What is Federated Learning and How Does It Influence the European NOUS Project?
Federated Learning is a Machine Learning and Deep Learning approach that enables collaborative model training using data that remains distributed across various devices or servers. Unlike traditional learning, it is not necessary to centralize data, which significantly improves privacy and security. Our colleague Guillermo Gonzalez explained this during his presentation at the event “Driving Business Models and Solutions with EdgeAI”, where he also presented the progress of the European project NOUS.
- Initialising the global model
- Distributing the parameters (weights and biases) of the global model (initially random) to local models
- Training each local model with its own data, sourced from Edge devices such as smart meters, vehicles, mobile phones, hospital machinery, among others
- Sending the updated weights and biases from each local model back to the global model
- Aggregating the weights into the global model and repeating the process
The goal is to create a global model that learns from the contributions of all local models. This approach achieves better generalisation without compromising data, as the data never leaves the local devices — only the model parameters are transmitted. It’s an ideal technique for sectors such as healthcare, finance, or telecommunications, where data privacy is paramount.
Benefits of Federated Learning
- Data privacy
- User/client sovereignty
- Scalability (easy to add more clients – local models)
- Security through decentralisation
- Robustness, as training doesn’t depend on a single model
- Edge-based analysis, resulting in lower latency and faster response times
Federated Learning in the NOUS Project
Led by the AIR Institute in collaboration with 21 partners from 11 different countries, the NOUS project is working to build a large-scale European cloud infrastructure with the ultimate aim of enabling information exchange among multiple clients and training computationally intensive algorithms.

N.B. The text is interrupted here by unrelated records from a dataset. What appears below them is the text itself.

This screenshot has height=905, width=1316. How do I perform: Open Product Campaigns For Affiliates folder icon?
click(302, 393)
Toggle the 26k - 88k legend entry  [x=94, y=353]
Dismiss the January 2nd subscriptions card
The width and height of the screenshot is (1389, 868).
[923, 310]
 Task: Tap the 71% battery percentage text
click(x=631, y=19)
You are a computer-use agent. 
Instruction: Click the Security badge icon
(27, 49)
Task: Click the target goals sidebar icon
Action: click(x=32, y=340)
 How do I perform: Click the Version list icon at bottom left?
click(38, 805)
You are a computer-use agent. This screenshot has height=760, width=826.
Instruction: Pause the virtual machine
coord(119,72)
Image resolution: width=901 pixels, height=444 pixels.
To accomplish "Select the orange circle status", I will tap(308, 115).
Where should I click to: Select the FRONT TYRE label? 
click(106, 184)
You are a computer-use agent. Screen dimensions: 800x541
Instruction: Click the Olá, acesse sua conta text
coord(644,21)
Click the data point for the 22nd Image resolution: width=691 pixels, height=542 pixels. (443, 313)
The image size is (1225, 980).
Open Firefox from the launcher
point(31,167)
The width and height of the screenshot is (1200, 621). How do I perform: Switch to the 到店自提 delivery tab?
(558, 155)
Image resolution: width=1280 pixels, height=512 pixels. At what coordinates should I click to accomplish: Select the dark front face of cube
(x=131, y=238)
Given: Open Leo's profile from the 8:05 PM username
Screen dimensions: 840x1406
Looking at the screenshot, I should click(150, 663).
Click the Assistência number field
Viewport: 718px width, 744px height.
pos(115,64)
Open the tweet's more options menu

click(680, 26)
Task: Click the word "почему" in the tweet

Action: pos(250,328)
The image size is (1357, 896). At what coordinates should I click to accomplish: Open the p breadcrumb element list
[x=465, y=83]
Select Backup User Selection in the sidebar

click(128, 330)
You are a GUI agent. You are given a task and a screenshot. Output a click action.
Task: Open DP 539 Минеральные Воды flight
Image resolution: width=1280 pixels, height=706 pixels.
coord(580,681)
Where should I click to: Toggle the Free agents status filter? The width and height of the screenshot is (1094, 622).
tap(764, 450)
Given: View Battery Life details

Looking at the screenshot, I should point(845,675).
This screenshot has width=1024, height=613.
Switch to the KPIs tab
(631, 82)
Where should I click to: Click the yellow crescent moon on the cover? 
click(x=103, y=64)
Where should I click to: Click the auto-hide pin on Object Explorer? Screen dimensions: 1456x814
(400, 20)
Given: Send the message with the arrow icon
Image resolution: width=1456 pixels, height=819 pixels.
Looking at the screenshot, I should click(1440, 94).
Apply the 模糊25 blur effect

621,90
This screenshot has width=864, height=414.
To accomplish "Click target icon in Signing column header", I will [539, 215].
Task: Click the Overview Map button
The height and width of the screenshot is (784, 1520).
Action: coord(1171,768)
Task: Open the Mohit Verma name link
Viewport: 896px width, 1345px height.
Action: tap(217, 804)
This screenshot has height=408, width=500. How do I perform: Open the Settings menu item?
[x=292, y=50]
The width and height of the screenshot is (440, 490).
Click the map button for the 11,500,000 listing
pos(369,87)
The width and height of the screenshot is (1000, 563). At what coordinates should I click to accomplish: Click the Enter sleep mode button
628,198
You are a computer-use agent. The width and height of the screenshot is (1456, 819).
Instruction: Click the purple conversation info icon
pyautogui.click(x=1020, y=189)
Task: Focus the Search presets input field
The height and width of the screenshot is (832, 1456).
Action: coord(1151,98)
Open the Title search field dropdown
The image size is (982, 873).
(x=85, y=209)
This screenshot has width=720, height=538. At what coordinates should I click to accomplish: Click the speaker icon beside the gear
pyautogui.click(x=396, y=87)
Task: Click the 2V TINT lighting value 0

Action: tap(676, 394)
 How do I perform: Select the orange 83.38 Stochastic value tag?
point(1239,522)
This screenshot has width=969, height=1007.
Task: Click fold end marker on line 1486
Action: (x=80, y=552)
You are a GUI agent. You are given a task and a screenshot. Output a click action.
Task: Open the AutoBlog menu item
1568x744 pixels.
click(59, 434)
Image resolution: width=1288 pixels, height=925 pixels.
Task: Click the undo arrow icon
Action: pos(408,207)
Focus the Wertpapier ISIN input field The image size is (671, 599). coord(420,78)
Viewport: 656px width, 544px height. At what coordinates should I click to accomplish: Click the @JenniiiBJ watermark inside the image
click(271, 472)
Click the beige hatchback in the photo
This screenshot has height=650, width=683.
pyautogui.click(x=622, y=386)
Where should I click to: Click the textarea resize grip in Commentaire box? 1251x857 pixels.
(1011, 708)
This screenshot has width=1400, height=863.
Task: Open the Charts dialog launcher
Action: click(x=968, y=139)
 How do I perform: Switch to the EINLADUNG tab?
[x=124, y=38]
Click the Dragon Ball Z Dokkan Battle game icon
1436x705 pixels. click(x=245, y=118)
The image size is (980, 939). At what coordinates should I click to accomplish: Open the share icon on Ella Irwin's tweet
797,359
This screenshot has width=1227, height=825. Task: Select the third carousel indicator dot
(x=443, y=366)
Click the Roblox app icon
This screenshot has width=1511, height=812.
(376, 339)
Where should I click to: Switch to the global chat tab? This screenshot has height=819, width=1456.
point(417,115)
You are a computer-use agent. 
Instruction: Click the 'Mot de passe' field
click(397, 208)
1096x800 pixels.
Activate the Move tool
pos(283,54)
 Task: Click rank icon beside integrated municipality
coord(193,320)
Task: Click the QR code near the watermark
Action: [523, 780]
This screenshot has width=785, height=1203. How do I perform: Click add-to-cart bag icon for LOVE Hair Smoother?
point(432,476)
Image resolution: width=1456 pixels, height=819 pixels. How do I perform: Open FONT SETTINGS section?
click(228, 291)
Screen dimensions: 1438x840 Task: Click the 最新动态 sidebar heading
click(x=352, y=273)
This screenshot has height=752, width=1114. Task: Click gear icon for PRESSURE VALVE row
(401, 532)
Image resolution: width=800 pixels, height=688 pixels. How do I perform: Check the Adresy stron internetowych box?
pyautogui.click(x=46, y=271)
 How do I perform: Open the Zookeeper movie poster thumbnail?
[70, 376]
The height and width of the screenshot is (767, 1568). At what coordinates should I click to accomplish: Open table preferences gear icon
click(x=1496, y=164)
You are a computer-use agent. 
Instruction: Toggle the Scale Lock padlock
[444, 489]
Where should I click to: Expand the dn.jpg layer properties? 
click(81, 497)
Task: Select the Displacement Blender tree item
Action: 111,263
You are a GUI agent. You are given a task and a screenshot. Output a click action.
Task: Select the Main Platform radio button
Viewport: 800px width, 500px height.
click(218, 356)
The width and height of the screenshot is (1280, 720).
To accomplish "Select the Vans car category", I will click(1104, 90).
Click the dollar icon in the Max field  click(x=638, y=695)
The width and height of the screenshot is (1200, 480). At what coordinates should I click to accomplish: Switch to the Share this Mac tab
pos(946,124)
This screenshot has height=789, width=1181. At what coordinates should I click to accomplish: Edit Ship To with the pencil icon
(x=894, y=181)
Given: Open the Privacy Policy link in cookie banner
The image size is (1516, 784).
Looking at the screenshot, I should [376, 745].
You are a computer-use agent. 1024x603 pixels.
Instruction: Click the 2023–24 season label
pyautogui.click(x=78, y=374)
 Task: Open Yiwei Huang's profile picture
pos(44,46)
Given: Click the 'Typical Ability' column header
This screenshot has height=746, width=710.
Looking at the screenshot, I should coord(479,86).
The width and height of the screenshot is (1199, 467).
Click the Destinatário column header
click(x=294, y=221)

It is based on three core components:
- Compute → Providing infrastructure for high-cost algorithms
- Edge → Storing and training models locally on user devices
- Data → A secure central hub using DLTs and Blockchain
Local devices store data in local databases, train models, and send the model weights to the global model hosted in the central cloud hub.
Simultaneously, the data is hashed (encrypted via an algorithm), and this hash is sent to the DAG system and the blockchain to enhance security. This allows references to the data to be stored, rather than the data itself.
If a client requires access to another's data, traceability mechanisms are implemented to allow request-based access, but direct access to the data is never permitted — at least not within the Federated Learning framework.
The global model receives parameters from many local models and must determine how to aggregate them. The most widely used method is FedAvg, which weights each model’s parameters according to the size of the dataset it was trained on — giving more influence to models trained on larger data volumes.
Use Case: Energy Consumption Prediction
An interesting use case involves smart meters in different homes collecting electricity usage data. A model is trained locally in each household using its own data, and then each one sends its parameters to the global model.
Overall, the benefits of using a Federated Learning approach include increased accuracy by training multiple models instead of just one, enhanced data privacy as the data never leaves the local environment, easier scalability, and most importantly, enabling indirect data collaboration without compromising security.